**Recorded data:**
═══

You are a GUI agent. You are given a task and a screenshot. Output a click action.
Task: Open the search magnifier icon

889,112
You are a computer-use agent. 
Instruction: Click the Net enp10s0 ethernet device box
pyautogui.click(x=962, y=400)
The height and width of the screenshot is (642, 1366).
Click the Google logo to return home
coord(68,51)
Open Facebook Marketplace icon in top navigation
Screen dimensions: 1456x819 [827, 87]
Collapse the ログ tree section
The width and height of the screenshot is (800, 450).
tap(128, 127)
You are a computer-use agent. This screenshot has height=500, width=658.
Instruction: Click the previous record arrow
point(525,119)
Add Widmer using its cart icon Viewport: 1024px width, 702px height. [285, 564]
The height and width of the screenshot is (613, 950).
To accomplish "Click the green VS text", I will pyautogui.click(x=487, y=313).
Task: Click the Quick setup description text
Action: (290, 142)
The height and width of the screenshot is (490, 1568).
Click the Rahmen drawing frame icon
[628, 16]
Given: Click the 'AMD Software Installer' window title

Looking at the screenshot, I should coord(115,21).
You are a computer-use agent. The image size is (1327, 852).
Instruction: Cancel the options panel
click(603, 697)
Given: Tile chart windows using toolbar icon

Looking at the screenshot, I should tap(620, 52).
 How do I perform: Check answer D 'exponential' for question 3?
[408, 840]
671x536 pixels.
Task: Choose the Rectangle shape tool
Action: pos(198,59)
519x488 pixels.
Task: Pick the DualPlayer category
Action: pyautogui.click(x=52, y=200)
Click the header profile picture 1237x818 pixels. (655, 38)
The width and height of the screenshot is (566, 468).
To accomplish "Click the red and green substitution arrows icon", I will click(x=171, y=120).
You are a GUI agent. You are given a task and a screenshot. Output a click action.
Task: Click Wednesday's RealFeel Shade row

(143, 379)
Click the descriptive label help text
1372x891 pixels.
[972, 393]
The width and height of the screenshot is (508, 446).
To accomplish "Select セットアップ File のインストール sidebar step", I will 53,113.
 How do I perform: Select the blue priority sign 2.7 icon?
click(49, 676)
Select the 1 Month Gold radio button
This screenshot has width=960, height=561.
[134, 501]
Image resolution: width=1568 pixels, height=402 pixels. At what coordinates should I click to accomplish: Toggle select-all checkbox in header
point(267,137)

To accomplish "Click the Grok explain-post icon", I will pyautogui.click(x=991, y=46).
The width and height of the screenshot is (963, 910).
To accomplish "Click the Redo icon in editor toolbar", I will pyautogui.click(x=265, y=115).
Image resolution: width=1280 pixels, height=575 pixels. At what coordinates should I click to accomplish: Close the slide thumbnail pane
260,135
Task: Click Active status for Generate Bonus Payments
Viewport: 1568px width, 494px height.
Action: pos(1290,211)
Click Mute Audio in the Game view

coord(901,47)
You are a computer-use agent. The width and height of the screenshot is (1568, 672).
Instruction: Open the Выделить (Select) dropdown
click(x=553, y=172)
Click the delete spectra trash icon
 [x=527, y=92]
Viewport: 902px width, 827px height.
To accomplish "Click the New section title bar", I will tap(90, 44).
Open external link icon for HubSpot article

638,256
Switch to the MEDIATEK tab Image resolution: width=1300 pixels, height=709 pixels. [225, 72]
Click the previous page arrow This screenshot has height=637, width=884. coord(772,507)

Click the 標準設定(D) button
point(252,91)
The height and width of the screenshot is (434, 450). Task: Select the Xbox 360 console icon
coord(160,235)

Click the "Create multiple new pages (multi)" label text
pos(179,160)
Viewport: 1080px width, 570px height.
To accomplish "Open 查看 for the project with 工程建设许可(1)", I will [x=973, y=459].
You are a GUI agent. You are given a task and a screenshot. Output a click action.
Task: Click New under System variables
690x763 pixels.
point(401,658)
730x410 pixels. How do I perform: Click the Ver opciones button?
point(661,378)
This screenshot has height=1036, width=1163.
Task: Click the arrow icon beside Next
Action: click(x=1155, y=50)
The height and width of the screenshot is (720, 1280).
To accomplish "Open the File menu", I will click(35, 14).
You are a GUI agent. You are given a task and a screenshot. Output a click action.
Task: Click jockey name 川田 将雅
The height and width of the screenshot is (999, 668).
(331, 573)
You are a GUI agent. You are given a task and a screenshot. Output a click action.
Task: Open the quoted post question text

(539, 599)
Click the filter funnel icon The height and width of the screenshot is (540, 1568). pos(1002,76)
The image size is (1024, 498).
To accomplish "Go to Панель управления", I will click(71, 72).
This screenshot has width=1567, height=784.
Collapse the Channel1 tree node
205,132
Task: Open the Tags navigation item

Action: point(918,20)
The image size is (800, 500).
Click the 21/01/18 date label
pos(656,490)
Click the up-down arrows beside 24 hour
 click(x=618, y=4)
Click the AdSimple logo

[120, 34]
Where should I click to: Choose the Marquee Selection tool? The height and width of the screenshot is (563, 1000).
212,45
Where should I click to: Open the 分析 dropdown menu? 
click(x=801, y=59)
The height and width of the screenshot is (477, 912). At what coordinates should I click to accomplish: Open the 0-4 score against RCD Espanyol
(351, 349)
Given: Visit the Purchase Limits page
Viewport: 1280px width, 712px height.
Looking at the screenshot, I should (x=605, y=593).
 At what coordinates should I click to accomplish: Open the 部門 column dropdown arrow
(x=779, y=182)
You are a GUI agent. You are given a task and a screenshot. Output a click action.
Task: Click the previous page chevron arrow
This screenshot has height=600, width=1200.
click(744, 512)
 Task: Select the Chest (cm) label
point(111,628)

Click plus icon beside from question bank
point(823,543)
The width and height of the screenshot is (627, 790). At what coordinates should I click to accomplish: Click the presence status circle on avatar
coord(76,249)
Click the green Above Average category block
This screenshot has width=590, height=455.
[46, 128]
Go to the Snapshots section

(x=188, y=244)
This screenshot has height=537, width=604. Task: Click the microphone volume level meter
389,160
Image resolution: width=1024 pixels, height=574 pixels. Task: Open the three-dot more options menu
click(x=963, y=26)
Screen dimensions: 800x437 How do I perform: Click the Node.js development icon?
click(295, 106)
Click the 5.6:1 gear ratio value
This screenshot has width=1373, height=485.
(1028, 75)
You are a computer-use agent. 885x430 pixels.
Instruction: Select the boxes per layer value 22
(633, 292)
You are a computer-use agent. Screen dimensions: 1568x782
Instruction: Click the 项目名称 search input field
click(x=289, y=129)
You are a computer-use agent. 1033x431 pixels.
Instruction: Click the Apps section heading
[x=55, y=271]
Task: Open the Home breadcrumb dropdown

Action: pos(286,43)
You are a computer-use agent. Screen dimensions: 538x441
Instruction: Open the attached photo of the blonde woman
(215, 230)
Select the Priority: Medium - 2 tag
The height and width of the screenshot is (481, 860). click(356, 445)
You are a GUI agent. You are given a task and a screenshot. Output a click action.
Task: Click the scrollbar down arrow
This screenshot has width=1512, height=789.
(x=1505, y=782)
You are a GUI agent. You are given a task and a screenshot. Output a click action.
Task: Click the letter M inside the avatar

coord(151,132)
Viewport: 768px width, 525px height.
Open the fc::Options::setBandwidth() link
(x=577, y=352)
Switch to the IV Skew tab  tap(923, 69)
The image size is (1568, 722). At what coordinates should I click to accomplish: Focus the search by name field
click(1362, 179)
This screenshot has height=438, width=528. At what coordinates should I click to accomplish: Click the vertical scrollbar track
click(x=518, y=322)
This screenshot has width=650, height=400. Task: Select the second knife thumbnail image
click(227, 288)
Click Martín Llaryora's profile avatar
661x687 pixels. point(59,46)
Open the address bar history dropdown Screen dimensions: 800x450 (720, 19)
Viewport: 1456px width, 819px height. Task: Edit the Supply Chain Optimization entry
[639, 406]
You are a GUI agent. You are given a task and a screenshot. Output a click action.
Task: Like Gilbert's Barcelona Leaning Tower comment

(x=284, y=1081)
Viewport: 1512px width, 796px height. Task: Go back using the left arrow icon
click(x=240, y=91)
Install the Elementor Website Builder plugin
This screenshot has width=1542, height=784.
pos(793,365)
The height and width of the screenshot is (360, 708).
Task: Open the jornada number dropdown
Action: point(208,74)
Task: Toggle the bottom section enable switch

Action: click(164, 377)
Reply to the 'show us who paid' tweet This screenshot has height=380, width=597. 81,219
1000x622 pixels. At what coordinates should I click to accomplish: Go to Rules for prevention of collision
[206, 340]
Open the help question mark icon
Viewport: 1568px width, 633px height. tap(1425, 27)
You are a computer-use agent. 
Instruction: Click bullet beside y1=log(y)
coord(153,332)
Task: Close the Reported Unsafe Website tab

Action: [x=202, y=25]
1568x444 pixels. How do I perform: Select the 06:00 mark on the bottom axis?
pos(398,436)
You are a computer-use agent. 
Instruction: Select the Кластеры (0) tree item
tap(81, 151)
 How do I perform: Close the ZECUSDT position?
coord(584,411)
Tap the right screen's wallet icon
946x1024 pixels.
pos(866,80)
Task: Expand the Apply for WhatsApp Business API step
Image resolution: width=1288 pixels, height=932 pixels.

═══

**Problem statement:** All lines with the word "step" must be located in the data and copied.

**Finished task:**
To accomplish "Select セットアップ File のインストール sidebar step", I will 53,113.
Task: Expand the Apply for WhatsApp Business API step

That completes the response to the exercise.